Updated: Jul 5, 2022



As creatives and writers - humans, all: What is it inside of us that calls for something more? Something beyond what we can hear, see, and touch?


Where does it live inside our bodies, this pulling?


Today, I am pulled to write. And I am writing (Obviously - these are my words!) I feel the desire inside my chest - the center of me - the energy gathers from other parts of me, like a slow tornado pulling all the air up into it, wanting to expand, to send things out into the world.


My words are coming out, but then they circle back around and down, (a reverse tornado) landing in my foaming cup of coffee. My thoughts, unruly, like when I try to meditate, but rather than a new thought coming with each breath, each word written offers a new pathway to explore.

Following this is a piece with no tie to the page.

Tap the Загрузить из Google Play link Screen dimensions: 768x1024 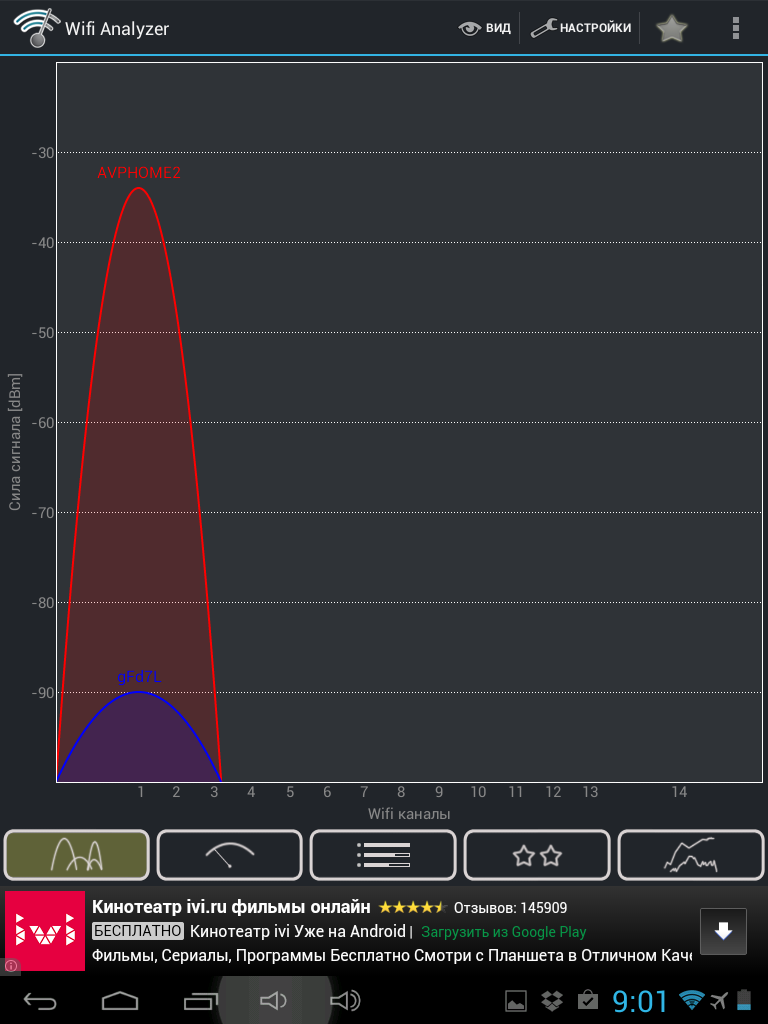[x=504, y=932]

If I allow my meandering fingers to journey me, I fear I will never even find the story I want to write. If they do the walking, fingers moving over each letter like the keys of a piano, what will emerge? How will I reach my goal of completing my story by the end of the year, 2021?


Writing is not linear for me. Rather, it goes in spirals and loops. It veers off, practically dangling off the side of the most precarious ledge with a view of the endless ocean, sharp cliffs with rough shrubs beckoning me below. But no. I don’t go there, I keep driving my old fashioned, blue English sports car that just got sold on an episode of Modern Love I watched two nights ago.


Bring it back, I tell myself, bring it back.


Disoriented, I coach myself: plant your feet on the ground. Take a deep breath. Center in your body.


Where am I?


In my backyard with the birds and a friend writing up-top, on the hill, in the sun, on the recliner I never sit on because it never has a cushion. I bought two so I could live out the fantasy of a summer spent lying on my lounge chairs in the sun with a friend, reading. Reading! When do I have time for that?!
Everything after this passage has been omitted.